Moving away for university has made me learn how grueling cooking can often be. In my quotidian scrambling, I’ve fallen back on instant noodles and easy pasta recipes more times than I’d like to admit. In times of homesickness, I’ve vowed and then abandoned plans to recreate the elaborate South Indian dishes Amma seems to cook every day almost effortlessly. After being sequestered with my mediocre cooking skills during term time, returning home to my mother’s cooking is therefore always something to look forward to, and she’s always equally as ready to spoil me with all of the food I’ve been deprived of.

This time, however, returning home felt different. It became difficult to determine when I’d be leaving for Durham, which meant that after a few good weeks of guiltlessly letting my mother feed me, I began to feel a bit ridiculous for not sharing the load. Simultaneously, my sister and father were at home, inundated with fewer school or work responsibilities than usual and it became difficult to justify why my mother was continuing to make our meals for us with no assistance on our behalves. And thus, we arrived at the following decision – my father was assigned the job of taking care of our weekend meals, while my sister and I volunteered to cook Sunday brunches and a couple of dinners during the week. 

It’s now customary for my father to interrupt unrelated conversations with queries about the contents of our kitchen pantry; Acha’s office breaks now involve making shopping lists filled with obscure exotic spices and condiments. My sister’s baking has become so commonplace that our senses have grown accustomed to the lingering scent of vanilla and the sound of a ticking oven. Amma’s culinary vocabulary has expanded too; while the rest of us have been trying to navigate new terrain by attempting recipes beyond our skill level, she’s rekindled her own passion for food and added a handful of perfected recipes to her repertoire. As for me, I’ve been learning how to replicate my favourite comfort dishes so I don’t have to fall back on instant noodles once I’m back at university.

Making the decision to cook as a family has brought us closer in the most surprising ways. The other day Acha accidentally burned his hand in a kitchen accident for the first time and we all celebrated. He’s also foraged fresh fodder for dad-jokes since discovering cross-continental recipes: names like bibimbap and menemen have inspired many of his dinner comedy routines. My sister, who’s generally the more graceful sibling, accidentally cut a ceramic plate in half and I laughed at her for weeks. And a personal favourite anecdote — a few weeks ago my mother tried to recreate my version of a family favourite, since, in her own words, ‘it tastes so much better than the one I make!’. Full disclosure: I hadn’t realised I’d done anything different from her usual recipe, but accepted the praise anyway.  

Making the decision to cook as a family has brought us closer in the most surprising ways.

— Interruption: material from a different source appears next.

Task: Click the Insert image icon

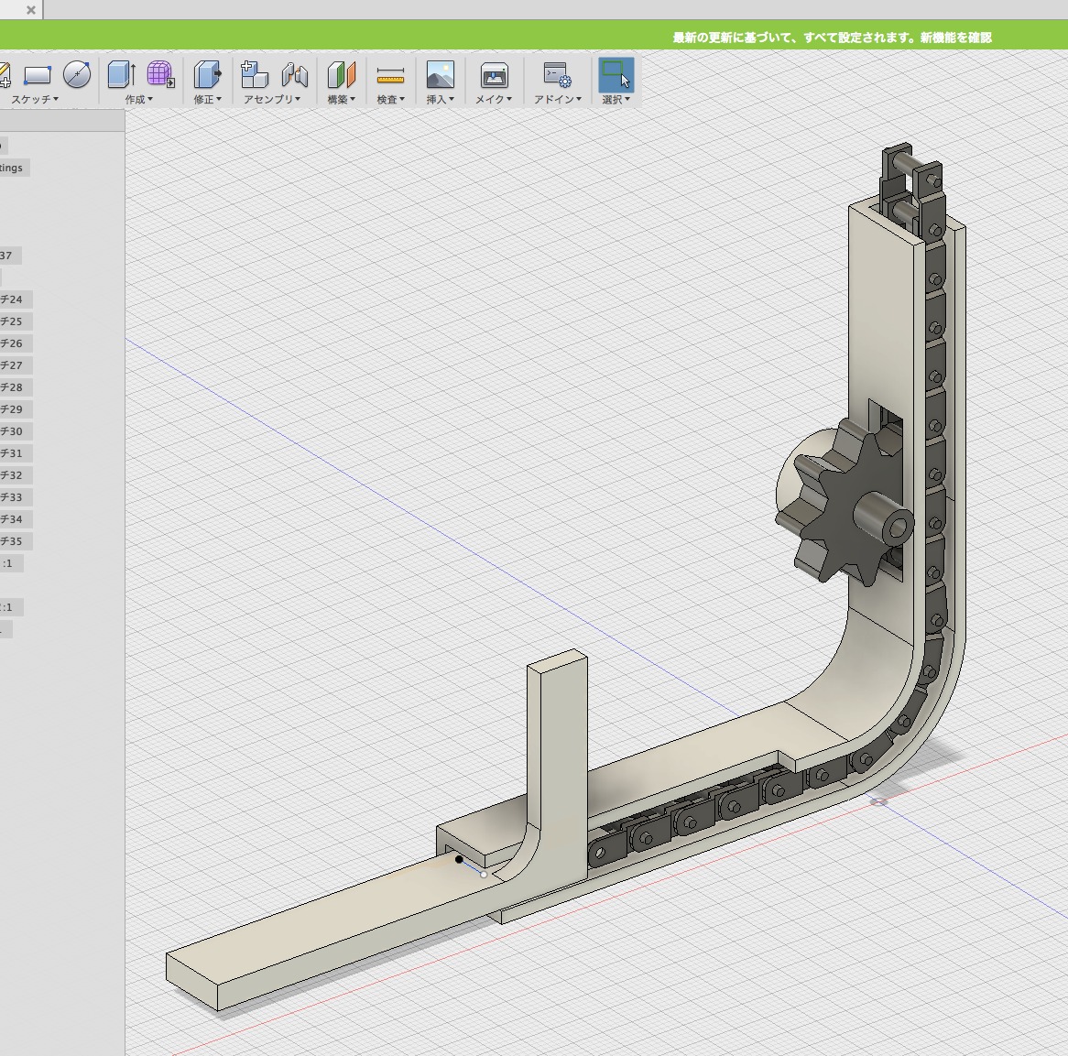Action: 440,75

The delightful thing in all of this is that as I begin to memorise the way my mother stocks her kitchen cabinets, I’m beginning to find more empathy for the years of cyclical exertion she put in to unfailingly keep all of us well-fed and satiated. Caught up in an ugly economic culture that undervalues domestic work, I took my mother’s cooking for granted. As someone who stayed away from the kitchen barring midnight trips to the fridge, it’s been an unlikely blessing to see it transform over the past few months into a space of togetherness, giving us moments of peace and reasons to celebrate even in the deafening pandemonium. While the past few months have had their unpleasant moments, I’ve been indescribably grateful for these brief moments of refuge, entree-inspired dad jokes and all.